The personal information of 533 million Facebook users has been leaked to a hacker forum for free, giving scammers a trove of fresh data to target people.
Around 7.3 million users are from Australia.
Alon Gal, co-founder of Israeli cybersecurity company Hudson Rock, noticed the data dump over the weekend.
“Details include: phone number Facebook ID, full name, location, past location, birth date, (sometimes email address, account creation date, relationship status, bio,” he said on Twitter.
“Bad actors will certainly use the information for social engineering, scamming, hacking, and marketing.”
Facebook did not seem concerned by the leak, with Liz Bourgeois, the company’s director of strategic response communications, saying it was “old data”.
“We found and fixed this issue in August 2019,” she said.
This is old data that was previously reported on in 2019. We found and fixed this issue in August 2019. https://t.co/mPCttLkjzE
— Liz Bourgeois (@Liz_Shepherd) April 3, 2021
The vulnerability that led to the leak of 533 million Facebook users required a “complex” exploit, according to a Forbes exclusive from 2019, and involved “using an army of bots and processors to build a searchable/attackable database of users”.
In January, a Telegram bot appeared on the Raid Forums allowing people to query a database of data scraped from that Facebook vulnerability for a small fee.
All that data has now been made public and is being shared on social media.
All 533,000,000 Facebook records were just leaked for free.
— Alon Gal (Under the Breach) (@UnderTheBreach) April 3, 2021
This means that if you have a Facebook account, it is extremely likely the phone number used for the account was leaked.
I have yet to see Facebook acknowledging this absolute negligence of your data. https://t.co/ysGCPZm5U3 pic.twitter.com/nM0Fu4GDY8
Have you been pwned?
Troy Hunt, creator of the haveibeenpwned website, was quick to comb through the data and load email addresses into his service for people to check if they were affected.
He noticed the leak contained few email addresses and was instead filled with neatly indexed phone numbers.

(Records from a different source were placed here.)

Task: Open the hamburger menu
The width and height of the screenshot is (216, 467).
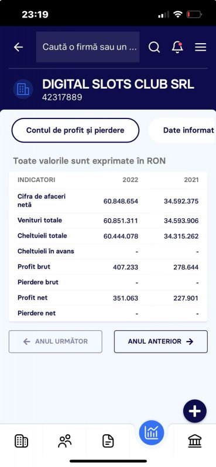Action: (200, 47)
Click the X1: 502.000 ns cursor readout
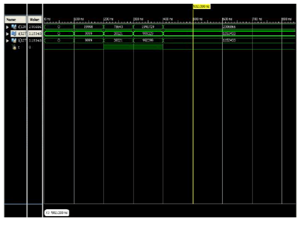This screenshot has height=226, width=299. 56,213
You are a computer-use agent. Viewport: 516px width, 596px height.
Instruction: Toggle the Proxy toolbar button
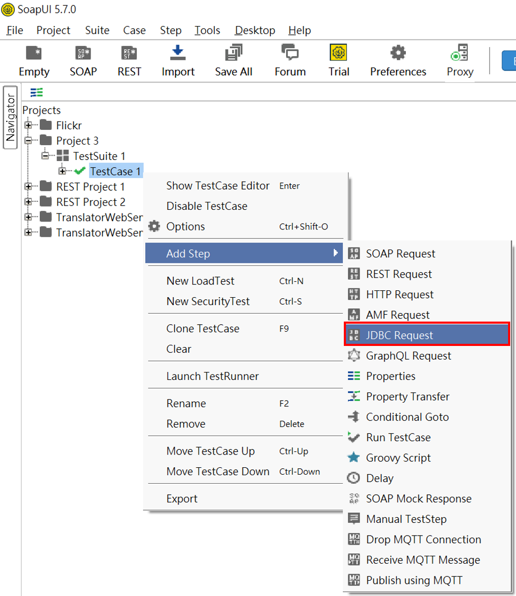click(x=459, y=54)
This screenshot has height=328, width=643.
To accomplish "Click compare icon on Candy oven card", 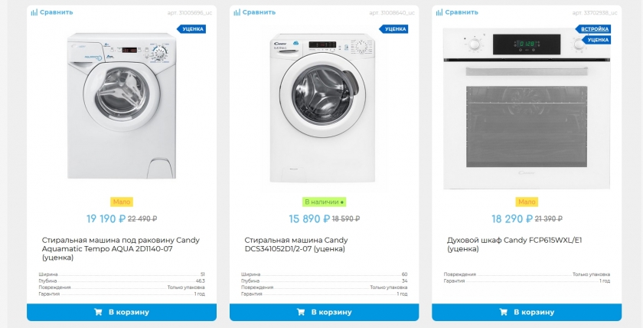I will [439, 12].
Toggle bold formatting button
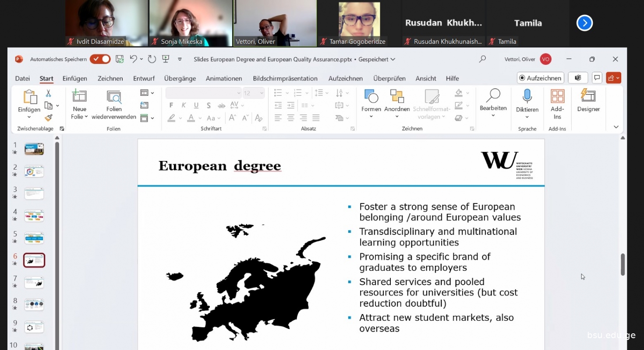This screenshot has height=350, width=644. click(x=171, y=105)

“For spam, based on using phone numbers alone, it’s gold,” Hunt said.
“Not just SMS, there are heaps of services that just require a phone number these days and now there’s hundreds of millions of them conveniently categorised by nice mail merge fields like name and gender.”

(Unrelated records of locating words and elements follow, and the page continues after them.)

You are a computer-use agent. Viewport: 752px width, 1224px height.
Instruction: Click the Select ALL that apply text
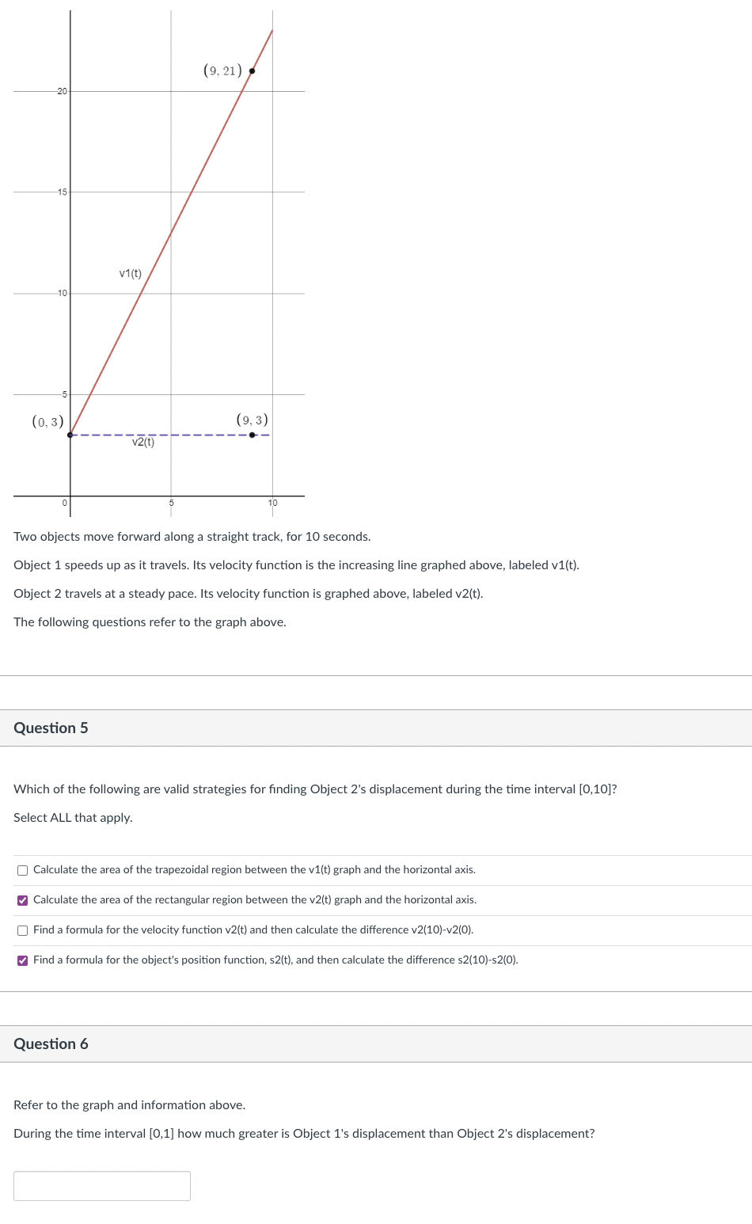pyautogui.click(x=73, y=817)
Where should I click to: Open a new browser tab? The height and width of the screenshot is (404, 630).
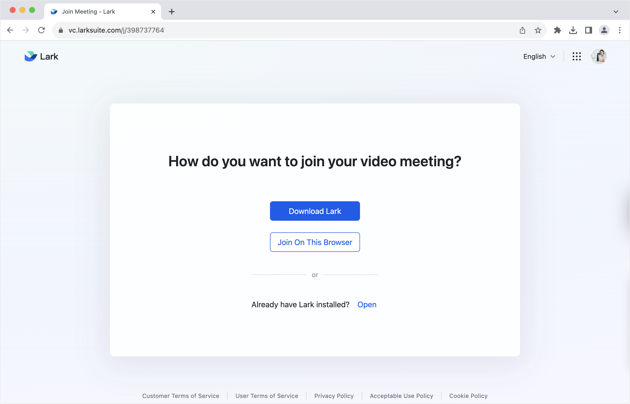point(172,12)
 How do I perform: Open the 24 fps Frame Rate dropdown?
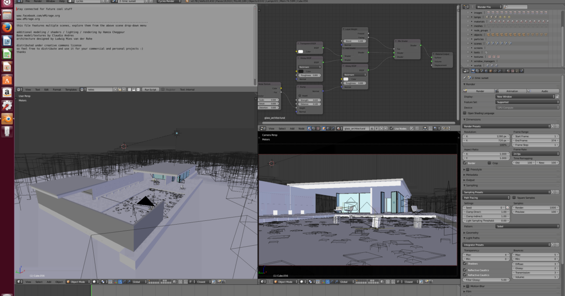click(536, 154)
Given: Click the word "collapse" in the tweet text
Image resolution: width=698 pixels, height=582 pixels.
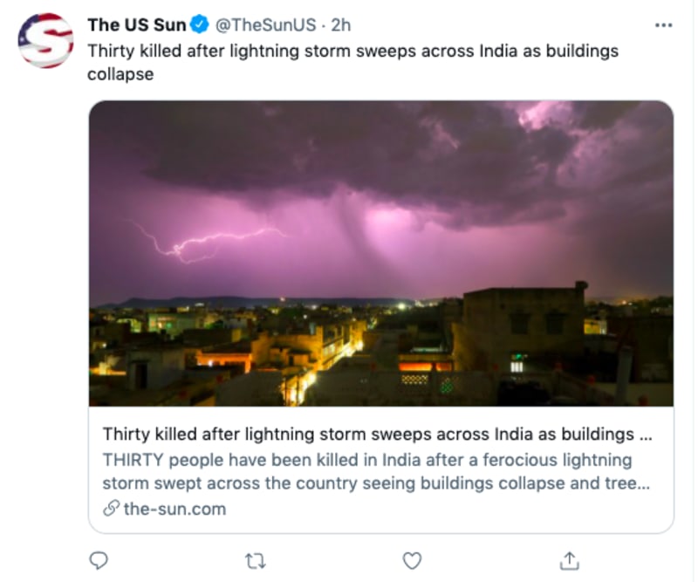Looking at the screenshot, I should point(120,74).
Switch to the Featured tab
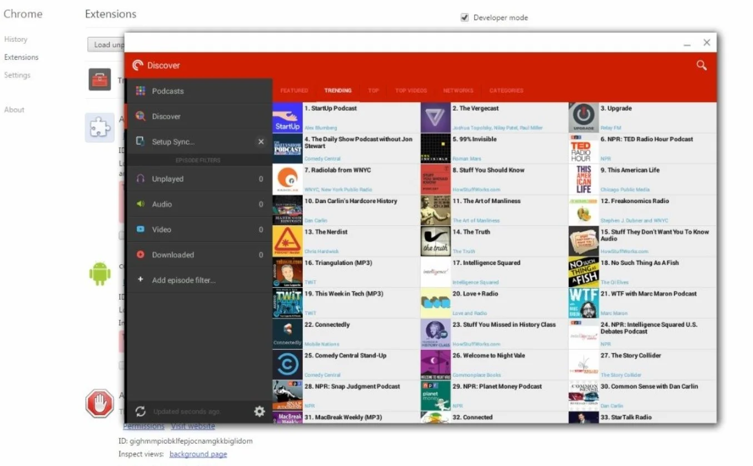753x466 pixels. (x=294, y=91)
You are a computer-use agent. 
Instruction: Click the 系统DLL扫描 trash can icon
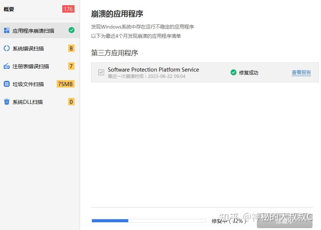pos(6,102)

It’s not the first time Facebook has suffered from a major data breach.
Also in 2019, millions of Facebook records were improperly stored by third-parties on Amazon servers in a breach that alarmingly contained users’ passwords in plain-text left for anybody to download.
Facebook was storing user passwords in plain text on its internal systems, too.
The company also had issues in 2018 with people using a Facebook feature to access the tokens which are used to control a person’s account.
Mass scraping of Facebook data was behind the Cambridge Analytica scandal which saw a data mining company use a third-party app to pull data from hundreds of millions of Facebook users through its API.
Last year, the Office of the Australian Information Commissioner opened court proceedings against Facebook for the breach.
You can report scams to ScamWatch. If you are concerned about identity theft contact ID Care online or by phone at 1800 595 160.